Last week I was reminded by a friend that I have cancelled not one but two trips, and consequently, I have paid an inordinate amount of money to a couple of Airlines for being a sitting duck. It has got everything to do with the fact that I just don’t want to get on to a plane. I write this because I guess there is no escaping a flight. One way or another it’s bound to happen. I have been promised a karaoke night by P, and I will use that as incentive when I board my flight.
The online poetry course that I was taking has come to an end. Ten weeks of persisting at something has amounted to me taking myself seriously. I never thought I would make it to the end. I am surprised by how self-motivated I was. I must admit that on some weekends, I lazed around and watched The Bucket List and Little Miss Sunshine instead of the videos from Poetry class. However, I caught up, which is saying something. I’ve said my thanks for the course to the Professor, but not as a Thanksgiving exercise. Come to think of it, this year I did not celebrate Thanksgiving as I usually do. A steely silence echoes in the walls of my heart and it boomerangs me back to my present self. The self that is quite content with how days pass. Oddly enough the self that also knows that a decision needs to be made soon. Maybe that’s one of the reasons I don’t want to get on a plane. I like how my days pass, how I can predict the events that I will have to partake in, what time I will commute, and how deftly I will avoid writing, yet again. Happiness is truly in repetition. And yet, decisions have to be made, change has to come.

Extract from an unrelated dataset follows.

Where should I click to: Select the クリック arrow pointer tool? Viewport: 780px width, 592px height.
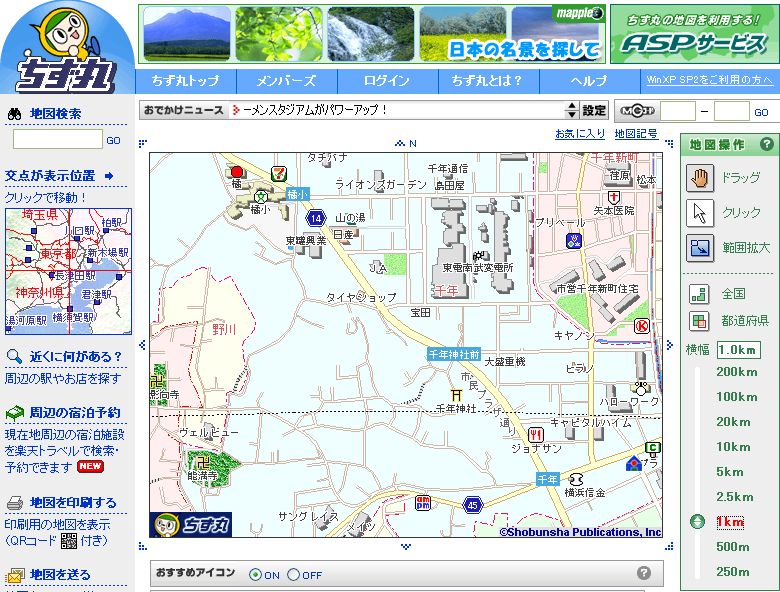699,213
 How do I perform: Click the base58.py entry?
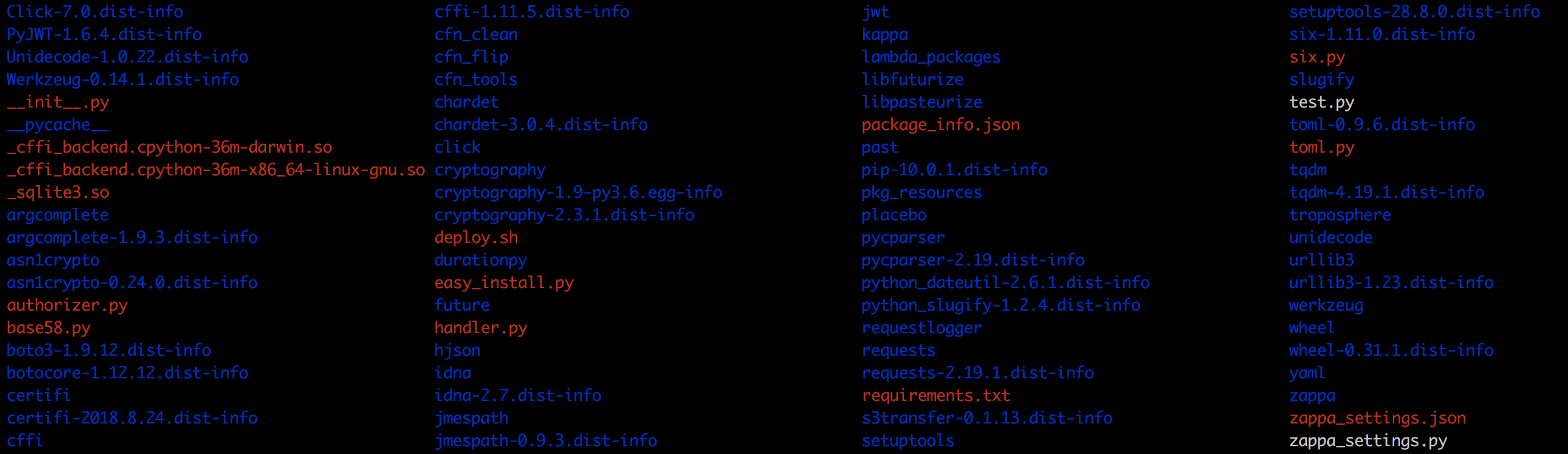pos(48,328)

I’m reading From the Holy Mountain by William Dalrymple. It’s a book about his travels in the footprints of the Byzantine empire and how Christianity slowly faded away from the Middle East as Islam took over once the Ottoman Turks invaded. While reading I came across this passage that describes the prayer ritual he witnessed in a church.

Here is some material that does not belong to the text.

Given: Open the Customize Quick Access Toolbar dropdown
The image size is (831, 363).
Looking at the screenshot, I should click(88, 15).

Incidentally, the Jews pray similarly too. So many things intertwine, and when I said so to my erudite friend who is (almost) a scholar on the Abrahamic religions, he said to me “It is my friend… Just that we are too busy pointing out the differences.” Indeed.
I saw Tamasha inspite of much reluctance. That it wasn’t as bad as I expected it to be helps. It really does. Ranbir Kapoor, I earnestly hoped you would rise to greatness. I just wish your movies were better. You’re like that ace striker who doesn’t win a match coz the rest of the team can’t play. I feel like a disappointed parent, which is quite melodramatic. But honestly, that guy can really, really act. Anyhoo. Of all the lines in the movie, I liked this one by the banjara best, “Tu mujhse poochta hai teri kahani kya hai? Kya hai yaha? Na Heer hai, na Khuda hai. Darta kyun hai?” Of course, I paraphrase. But that hits home. Yaha kaun hai? Na Heer na Khuda. Tu darta kyun hai?
Pretty much sums up the entire human existence.